Making Sure Black Girls Matter | Sojourners

Making Sure Black Girls Matter

Pushout: The Criminalization of Black Girls in Schools, by Monique W. Morris. The New Press.
Pushout
Pushout 

WE HAVE SEEN some of their stories on the news and social media: Black girls, some as young as 5 and 6 years old, criminalized and harshly punished in school settings.

For example, Desre’e Watson, a Florida child, and Salecia Johnson in Georgia, both 6-year-old kindergarten students, both handcuffed and arrested by police for having emotional meltdowns—temper tantrums—at school.

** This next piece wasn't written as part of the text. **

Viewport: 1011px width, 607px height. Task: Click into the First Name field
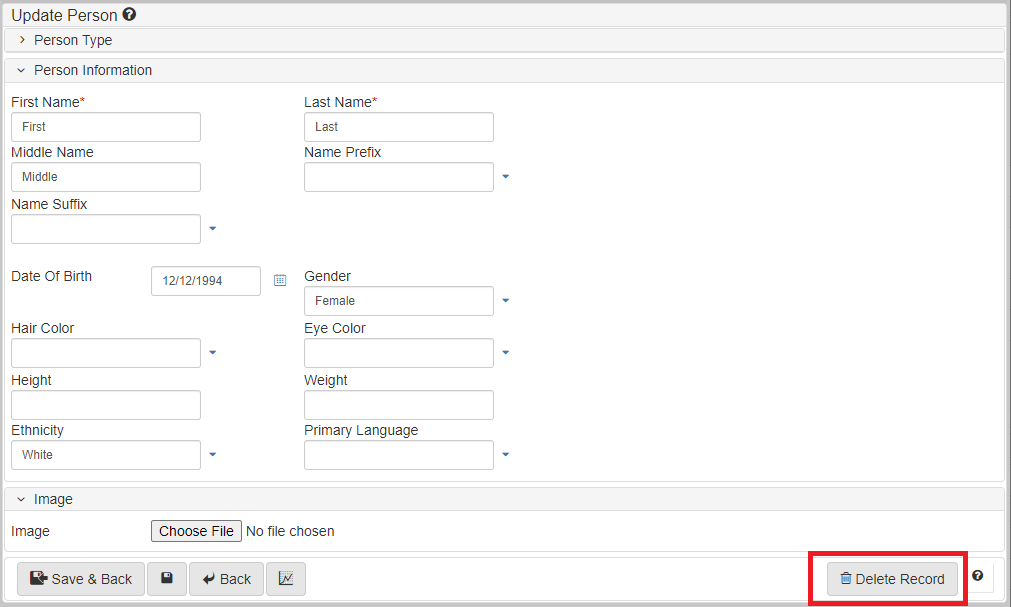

Or last year, the South Carolina teen flipped over in her desk and thrown across the room by a sheriff’s deputy for refusing to put away her cell phone or leave her algebra class, and, incredibly, Niya Kenny, the distraught classmate who recorded the incident on her phone and was arrested as well (though charges were later dropped).

When these and other outrageous examples of harsh punishment of school children come to public attention, they are seen as part of the school-to-prison pipeline that disproportionately pushes youth of color—especially African-American youth—out of school and toward the justice system. These problems often are seen as primarily affecting males, and initiatives to address them focus on improving outcomes for black boys. In her book Pushout: The Criminalization of Black Girls in Schools, Monique Morris makes the case that the specific experiences and treatment of black girls in schools and society are different from those of black boys and merit systematic attention and remedies tailored to create opportunities for black girls to thrive.

Pushout examines the intersection of black girls’ experiences as both girls and black youth. The book spotlights the persistent “one-dimensional stereotypes, images, and debilitating narratives” that threaten black girls’ survival and lead them to what Morris terms “school-to-confinement pathways.” Morris, president and cofounder of the National Black Women’s Justice Institute, stresses that she is not attempting to pit oppressed identities—black males and black females—against each other. Instead, she systematically unpacks the particulars of black girls’ experiences to explain why “individuals, communities, and all sorts of institutions have an obligation to understand why the pushout of black girls ... goes unchallenged.”